Another randomised trial found that acupuncture was ‘cost effective’:

Overall costs (direct and indirect) in the acupuncture group were significantly higher than those in the control group (Euro 763 vs. Euro 332) but this was more than balanced by the improvement in quality of life. The incremental cost-effectiveness ratio was 17,377 per quality-adjusted life year. The researchers concluded that acupuncture, supplementary to routine care, was cost-effective according to international benchmarks,. However, because of the study design, it remains unclear whether the effects are acupuncture specific.

Witt CM et al. Cost-effectiveness of acupuncture in women and men with allergic rhinitis: A randomized controlled study in usual care. American Journal of Epidemiology 2009; 169: 562-71.

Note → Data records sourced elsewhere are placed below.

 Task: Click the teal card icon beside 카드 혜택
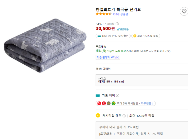tap(98, 95)
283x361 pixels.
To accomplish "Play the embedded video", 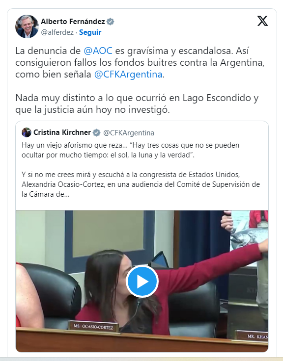I will coord(142,281).
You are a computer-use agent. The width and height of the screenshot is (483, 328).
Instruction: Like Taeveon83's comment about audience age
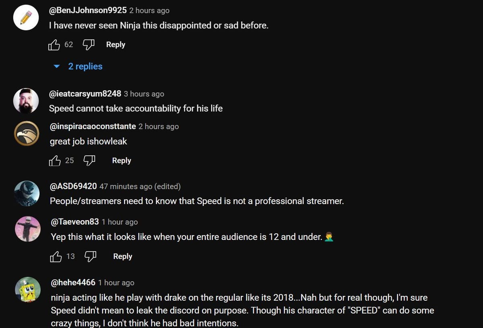pos(56,256)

The American Academy of Otolaryngology’s new Clinical Practice Guideline recommends acupuncture for patients with allergic rhinitis  (AR) who are interested in non-pharmacological therapy (treatment without drugs).

More research can be seen in the British Acupuncture Council’s fact sheet on allergic rhinitis.

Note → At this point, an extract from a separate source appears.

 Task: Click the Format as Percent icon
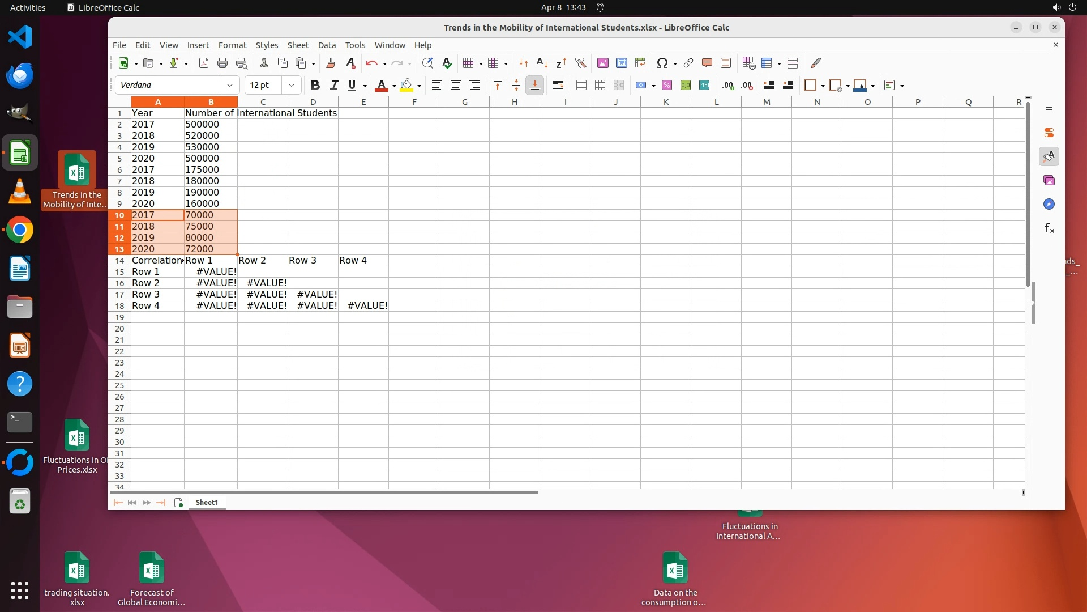point(667,86)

A recent review has yielded a positive perspective:

Purpose of review: Allergic rhinitis has a high prevalence and negatively impacts quality of life. Patients commonly use complementary and integrative modalities to help alleviate their symptoms of allergic rhinitis, with approximately one in five receiving acupuncture. This article reviews the evidence base on the efficacy/effectiveness, safety and cost-effectiveness of acupuncture for allergic rhinitis.

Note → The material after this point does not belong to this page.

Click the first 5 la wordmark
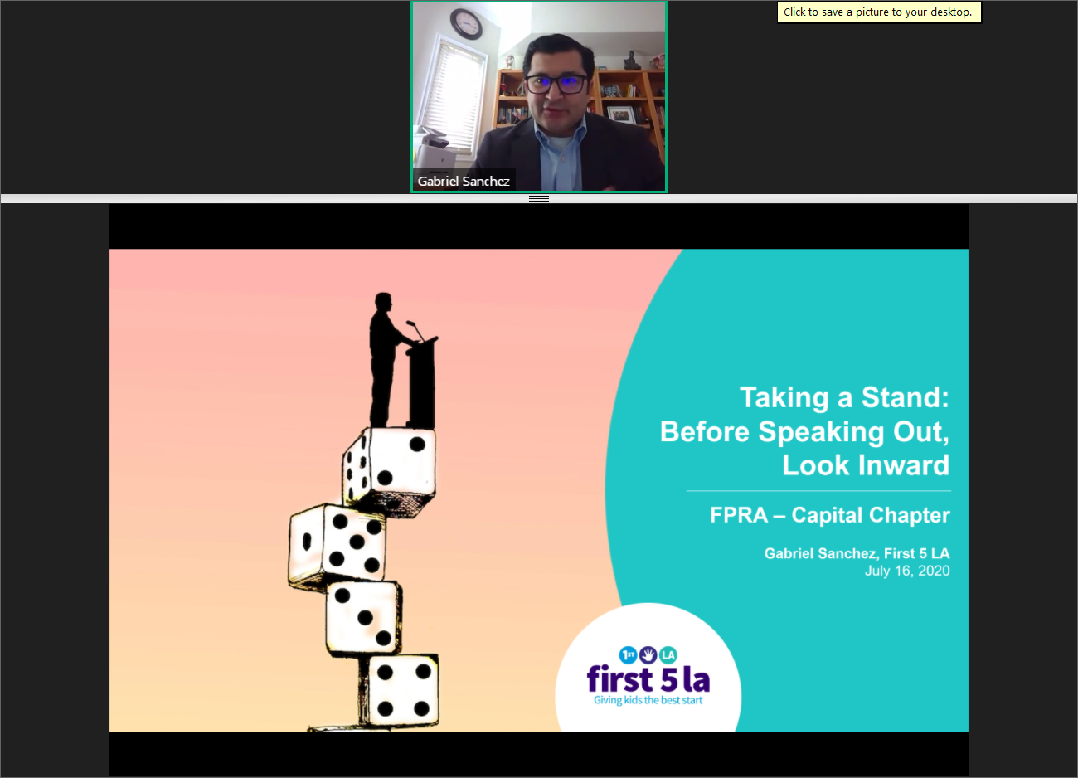 click(x=648, y=679)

Recent findings: Our review of the medical literature from January 2013 through December 2014 revealed that there is research demonstrating efficacy and effectiveness for acupuncture in the treatment of allergic rhinitis, as well as improvement of quality of life and quality-adjusted life-years.

Summary: There are high-quality randomized controlled trials that demonstrate efficacy and effectiveness for acupuncture in the treatment of both seasonal and perennial allergic rhinitis. Smaller head-to-head studies also show some preliminary benefit of acupuncture when compared with antihistamines, but these had a variety of methodological limitations. Further studies of higher quality are needed, particularly with a focus on comparative effectiveness research.

Current Opinion in Otolaryngology & Head & Neck Surgery:
June 2015 – Volume 23 – Issue 3 – p 216–220
doi: 10.1097/MOO.0000000000000161
ALLERGY: Edited by Sandra Y. LinCould your rhinitis relate to allergies?

Allergies and food sensitivities can be part of the cause of rhinitis and I will often explore this possibility with patients.

Could your rhinitis be a migraine?

Leading American neurologist David Buchholz of John Hopkins university has a novel theory that persistent rhinitis could actually be caused by migraines.  This makes sense when you realize that the nose and sinuses are innervated by the facial nerve which is a cranial nerve.  If a migraine is in a certain part of the brain it can irritate the facial nerve causing all the symptoms of allergic rhinitis.  This certainly explains why so often conventional treatment for rhinitis is ineffective.  In his book he outlines a 3 step program for resolving headaches, migraines and a whole host of ‘head’ related symptoms: Heal Your Headache.